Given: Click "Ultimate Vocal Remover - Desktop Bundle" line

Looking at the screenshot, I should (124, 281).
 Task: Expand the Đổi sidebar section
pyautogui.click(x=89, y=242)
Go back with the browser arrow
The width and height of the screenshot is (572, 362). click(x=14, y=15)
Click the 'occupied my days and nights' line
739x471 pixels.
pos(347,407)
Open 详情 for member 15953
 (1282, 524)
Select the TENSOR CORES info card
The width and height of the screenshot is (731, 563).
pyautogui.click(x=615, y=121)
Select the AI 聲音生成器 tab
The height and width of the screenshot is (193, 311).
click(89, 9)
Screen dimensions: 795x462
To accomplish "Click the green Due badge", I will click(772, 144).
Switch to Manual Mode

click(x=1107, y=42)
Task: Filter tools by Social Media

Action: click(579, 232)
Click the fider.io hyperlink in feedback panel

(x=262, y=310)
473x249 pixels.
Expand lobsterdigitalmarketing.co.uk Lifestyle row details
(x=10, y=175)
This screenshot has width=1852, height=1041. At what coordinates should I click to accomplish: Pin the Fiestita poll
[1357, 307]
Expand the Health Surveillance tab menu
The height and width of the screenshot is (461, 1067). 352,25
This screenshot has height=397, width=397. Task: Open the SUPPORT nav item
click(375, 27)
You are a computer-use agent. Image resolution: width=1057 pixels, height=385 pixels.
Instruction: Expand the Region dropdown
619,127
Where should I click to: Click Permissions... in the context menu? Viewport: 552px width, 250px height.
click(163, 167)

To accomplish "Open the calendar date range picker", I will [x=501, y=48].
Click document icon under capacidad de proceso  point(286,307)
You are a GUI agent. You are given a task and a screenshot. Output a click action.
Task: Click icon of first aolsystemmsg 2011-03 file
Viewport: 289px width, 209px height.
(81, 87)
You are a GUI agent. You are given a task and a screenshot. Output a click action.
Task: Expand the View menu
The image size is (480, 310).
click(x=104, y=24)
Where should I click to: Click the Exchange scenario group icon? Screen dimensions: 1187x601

*DIRECTIONS FOR THIS TASK:*
Please reproduce every line shown above, exactly as written.

*RESULT OF THE EXERCISE:*
Given: Click "Ultimate Vocal Remover - Desktop Bundle" line

Looking at the screenshot, I should (124, 281).
 Task: Expand the Đổi sidebar section
pyautogui.click(x=89, y=242)
Go back with the browser arrow
The width and height of the screenshot is (572, 362). click(x=14, y=15)
Click the 'occupied my days and nights' line
739x471 pixels.
pos(347,407)
Open 详情 for member 15953
 (1282, 524)
Select the TENSOR CORES info card
The width and height of the screenshot is (731, 563).
pyautogui.click(x=615, y=121)
Select the AI 聲音生成器 tab
The height and width of the screenshot is (193, 311).
click(89, 9)
Screen dimensions: 795x462
To accomplish "Click the green Due badge", I will click(772, 144).
Switch to Manual Mode

click(x=1107, y=42)
Task: Filter tools by Social Media

Action: click(579, 232)
Click the fider.io hyperlink in feedback panel

(x=262, y=310)
473x249 pixels.
Expand lobsterdigitalmarketing.co.uk Lifestyle row details
(x=10, y=175)
This screenshot has width=1852, height=1041. At what coordinates should I click to accomplish: Pin the Fiestita poll
[1357, 307]
Expand the Health Surveillance tab menu
The height and width of the screenshot is (461, 1067). 352,25
This screenshot has height=397, width=397. Task: Open the SUPPORT nav item
click(375, 27)
You are a computer-use agent. Image resolution: width=1057 pixels, height=385 pixels.
Instruction: Expand the Region dropdown
619,127
Where should I click to: Click Permissions... in the context menu? Viewport: 552px width, 250px height.
click(163, 167)

To accomplish "Open the calendar date range picker", I will [x=501, y=48].
Click document icon under capacidad de proceso  point(286,307)
You are a GUI agent. You are given a task and a screenshot. Output a click action.
Task: Click icon of first aolsystemmsg 2011-03 file
Viewport: 289px width, 209px height.
(81, 87)
You are a GUI agent. You are given a task and a screenshot. Output a click action.
Task: Expand the View menu
The image size is (480, 310).
click(x=104, y=24)
Where should I click to: Click the Exchange scenario group icon? Screen dimensions: 1187x601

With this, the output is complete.